Election programmes on televisions beamed the latest results into the street party, every win for their man was greeted with cheers and singing.
But slowly at first, they began to realise that the right-wing vote was holding up better than expected.
The polls suggested President Jair Bolsonaro was more than 14 points off his left-wing rival – that is not how it turned out.
Celebrations here have been put on hold.
The consensus now is that the fight must continue for another round at the end of the month.
We met 25-year-old Thayane Massopust standing outside a cafe, nervously watching the TV screen.
“I think, in my opinion, that if Lula goes to the second round with Bolsonaro, we’re going to win, I’m not afraid of the second round,” she told me.
Another supporter, Bernardo Costa, was a little more concerned though, saying it’s suddenly become that much more unpredictable and Bolsonaro supporters might feel they have momentum because he did better than expected.
“Yesterday we saw Lula winning the first round, and now we are kind of worried about it, that there will be a second round.”
Julia Borges, 23, appeared more sanguine about the result.
“Oh, it’s very disappointing, but I still think we have a chance. It’s always been like this, there’s a history of going to second rounds in these kinds of elections,” she told me.
“I think we don’t need to lose hope yet. The second round, I think it’s going to be positive for Lula, so maybe we just have to wait a little bit more.”
For Lilian Lobato, gathered in the square near a bookstall with her friends, she doesn’t even want to think about another four years of Bolsonaro.

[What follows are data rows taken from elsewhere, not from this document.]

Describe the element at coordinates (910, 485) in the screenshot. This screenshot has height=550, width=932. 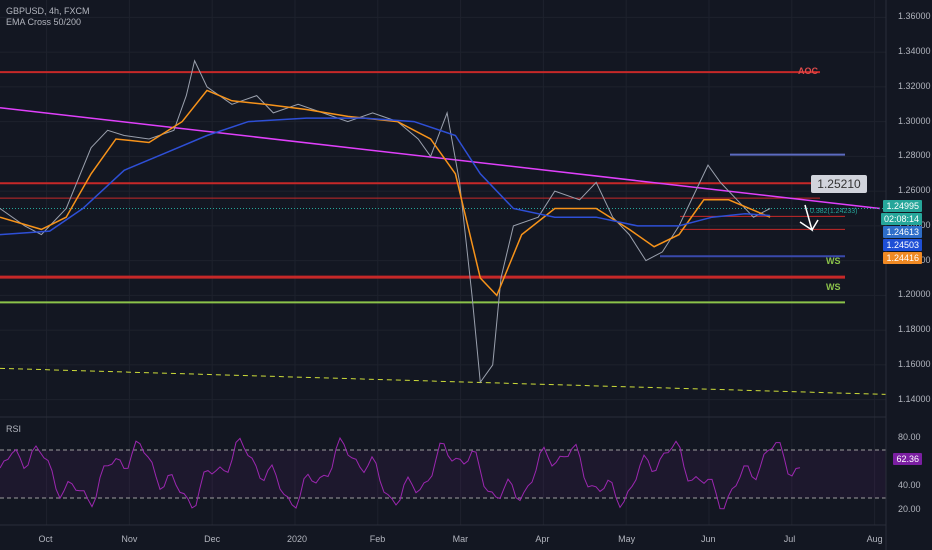
I see `rsi-tick-label: 40.00` at that location.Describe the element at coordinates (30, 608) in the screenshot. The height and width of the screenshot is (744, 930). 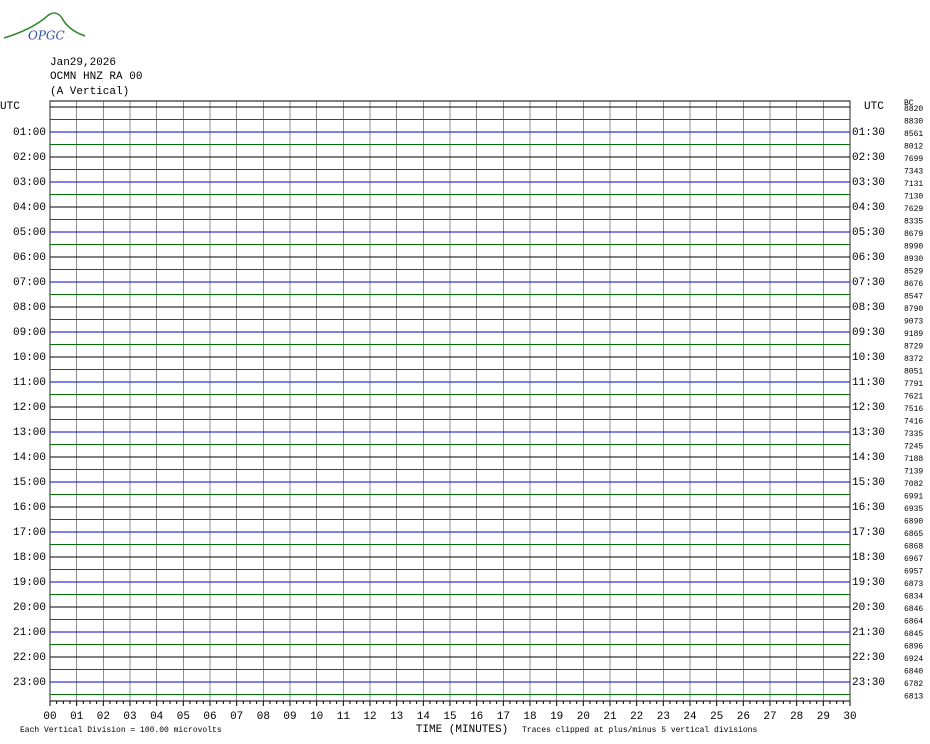
I see `left-hour-label: 20:00` at that location.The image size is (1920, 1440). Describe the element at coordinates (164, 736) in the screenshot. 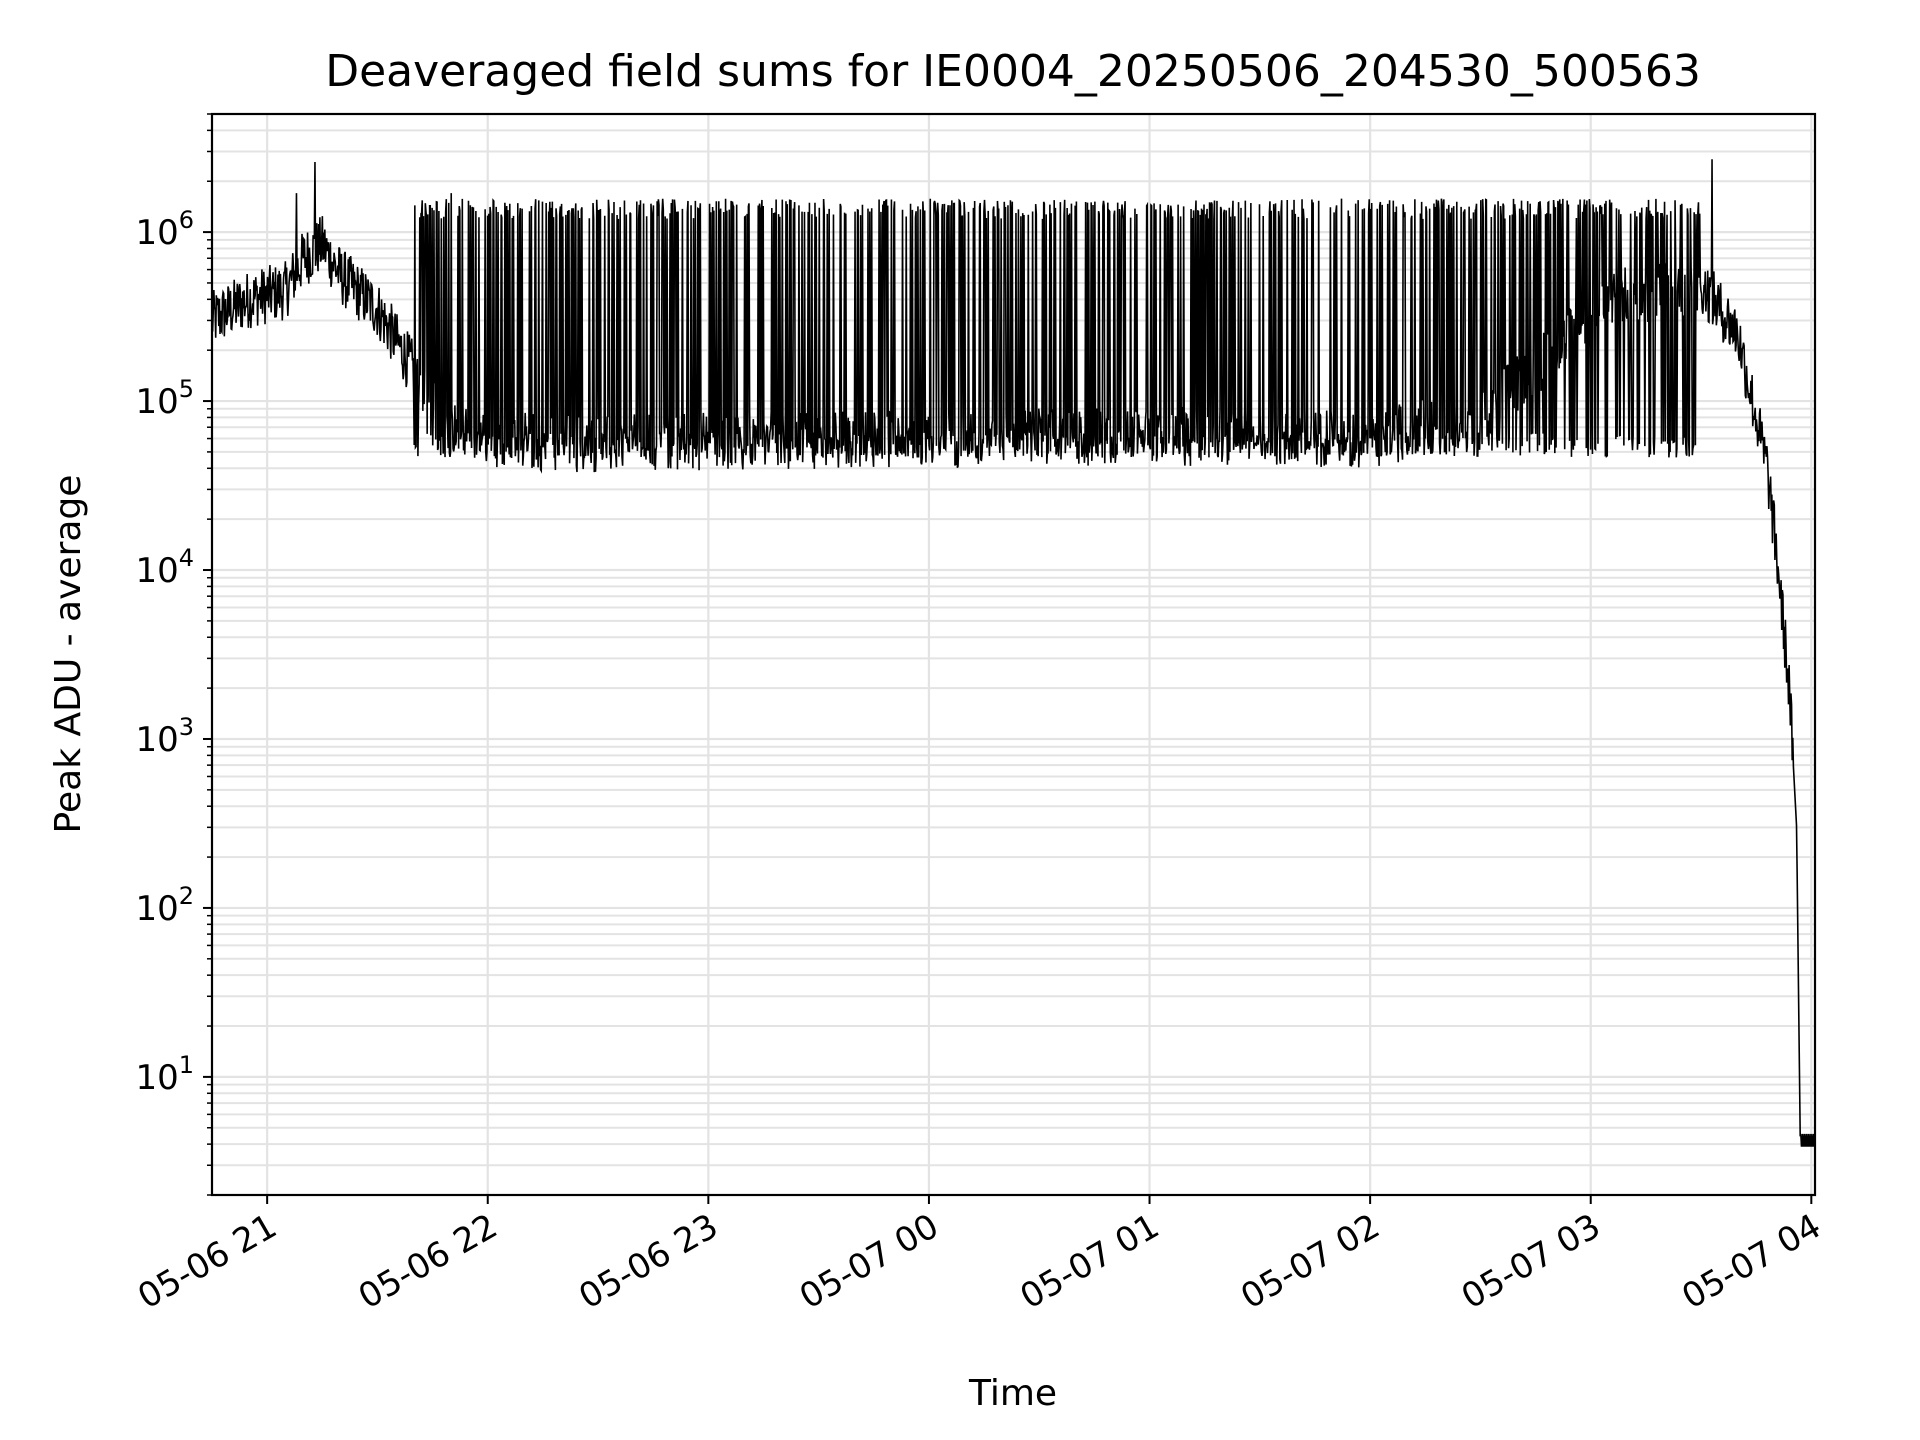

I see `y-tick-label: 10³` at that location.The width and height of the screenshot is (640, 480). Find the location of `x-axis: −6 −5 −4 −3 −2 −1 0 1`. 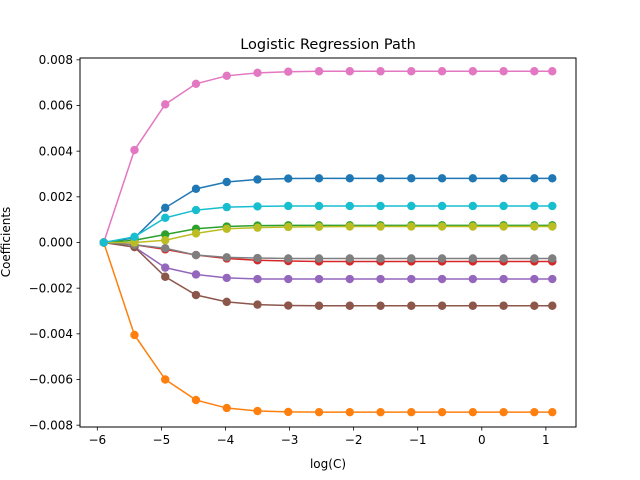

x-axis: −6 −5 −4 −3 −2 −1 0 1 is located at coordinates (319, 437).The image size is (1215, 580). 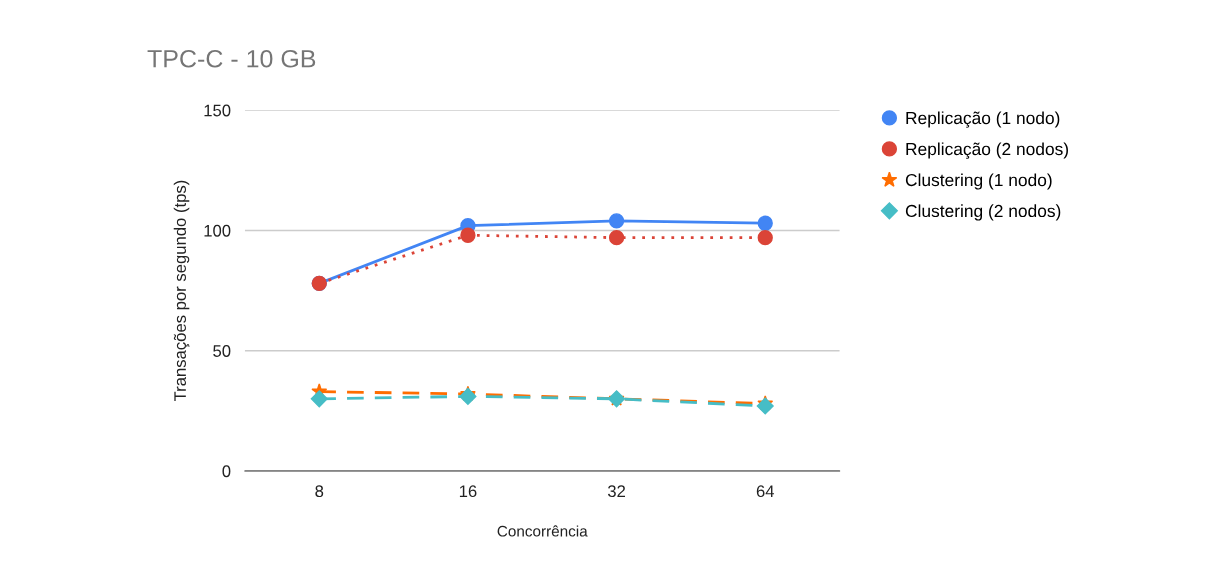 What do you see at coordinates (616, 492) in the screenshot?
I see `x-tick-label: 32` at bounding box center [616, 492].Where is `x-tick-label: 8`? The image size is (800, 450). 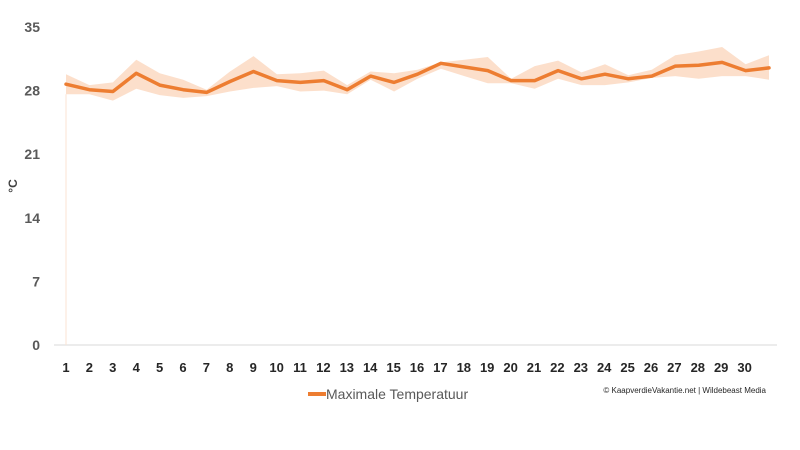
x-tick-label: 8 is located at coordinates (230, 368).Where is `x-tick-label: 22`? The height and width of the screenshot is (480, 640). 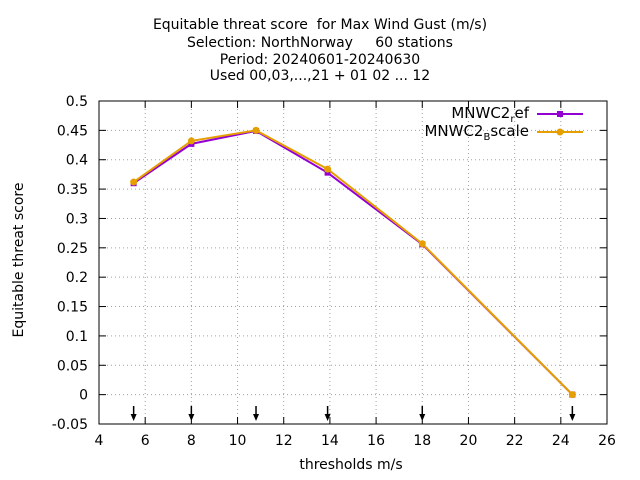 x-tick-label: 22 is located at coordinates (515, 441). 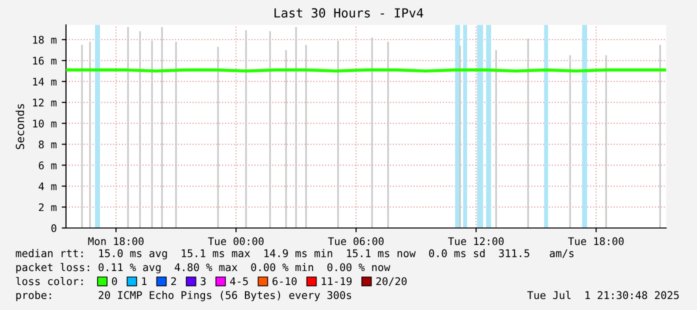 What do you see at coordinates (47, 144) in the screenshot?
I see `y-tick-label: 8 m` at bounding box center [47, 144].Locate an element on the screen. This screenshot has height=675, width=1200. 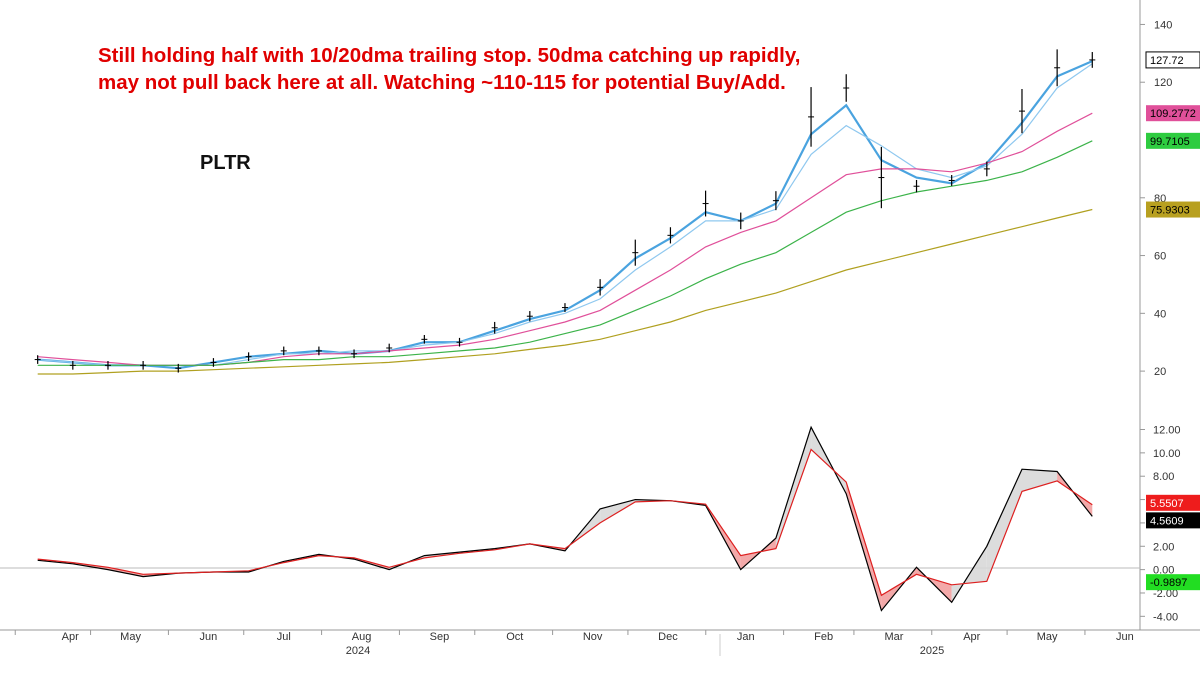
price-y-tick-label: 40 is located at coordinates (1160, 314).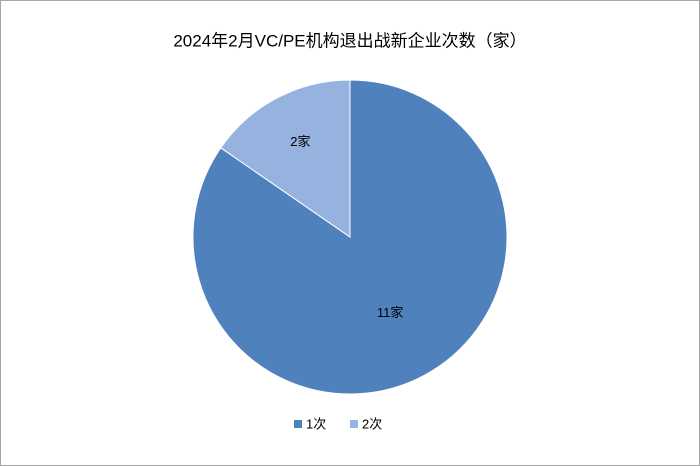 This screenshot has width=700, height=466. What do you see at coordinates (350, 40) in the screenshot?
I see `chart-title: 2024年2月VC/PE机构退出战新企业次数（家）` at bounding box center [350, 40].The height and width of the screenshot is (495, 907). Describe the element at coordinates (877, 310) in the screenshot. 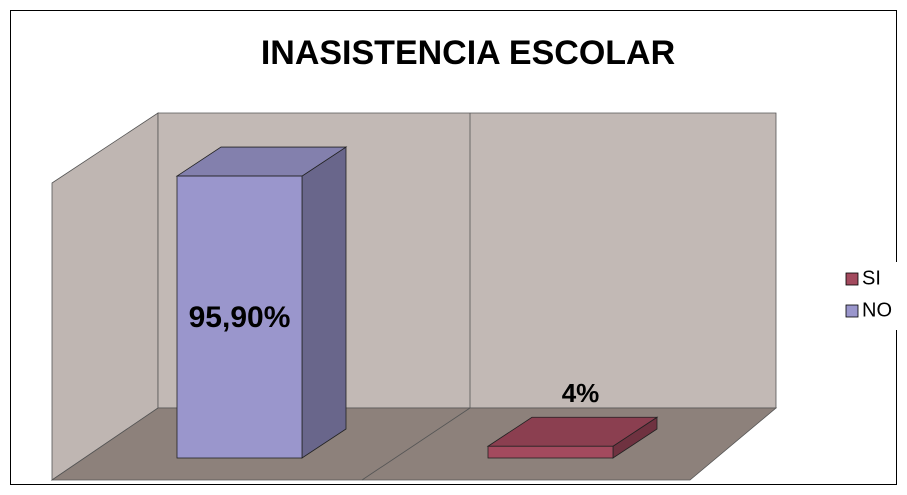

“We need change, 100%, it’s just completely hopeless. I don’t know what we will do if Bolsonaro wins once again, it’s just like the worst scenario…”
President Bolsonaro benefited from the surprisingly weak performances of lesser-known presidential candidates.
He remains very much in the fight. Rio is one of the key centres in this election, and winning here is vital.
It’s a party town for sure, but not as liberal as one might think when you look closely.
More than 30% of Brazilians are evangelists, and most vote for Bolsonaro, meaning he has a built-in constituency, which is a considerable starting point.
He can almost guarantee they’ll turn out again.
“Nowadays, the leftist agenda has pulled in an enormity of values that go against biblical values, against the values of the church,” Pastor Pedro Correa explained to me before the service started at the Baptist Church of Rio de Janeiro.
“Family, gender ideology, abortion, are non-negotiable values for the church. That is why President Bolsonaro has the sympathy of the evangelical people for the absolute values that he defends from the Bible,” he said.
More than 115 million people voted in this first round, and crucially important for both candidates ahead of the second round will be convincing voters who are undecided.
They are the ones who could swing things.
“I don’t like either of them because I don’t like Bolsonaro, because what he represents for the country is very bad, because he’s homophobic, he doesn’t like women and everything,” Roberta Malburg told me while lining up to vote.
“But Lula also was arrested, and I don’t like him as well. So that’s the choice.”
Lula was charged with corruption in 2018, a conviction that was later overturned by the Supreme Court and widely seen as politically motivated.
The two frontrunners will begin the week knowing they will have to campaign hard to get the vote out again at the end of the month.
The divisions in this country have been laid bare again.
And there is nothing to suggest the weeks ahead will be anything but brutal.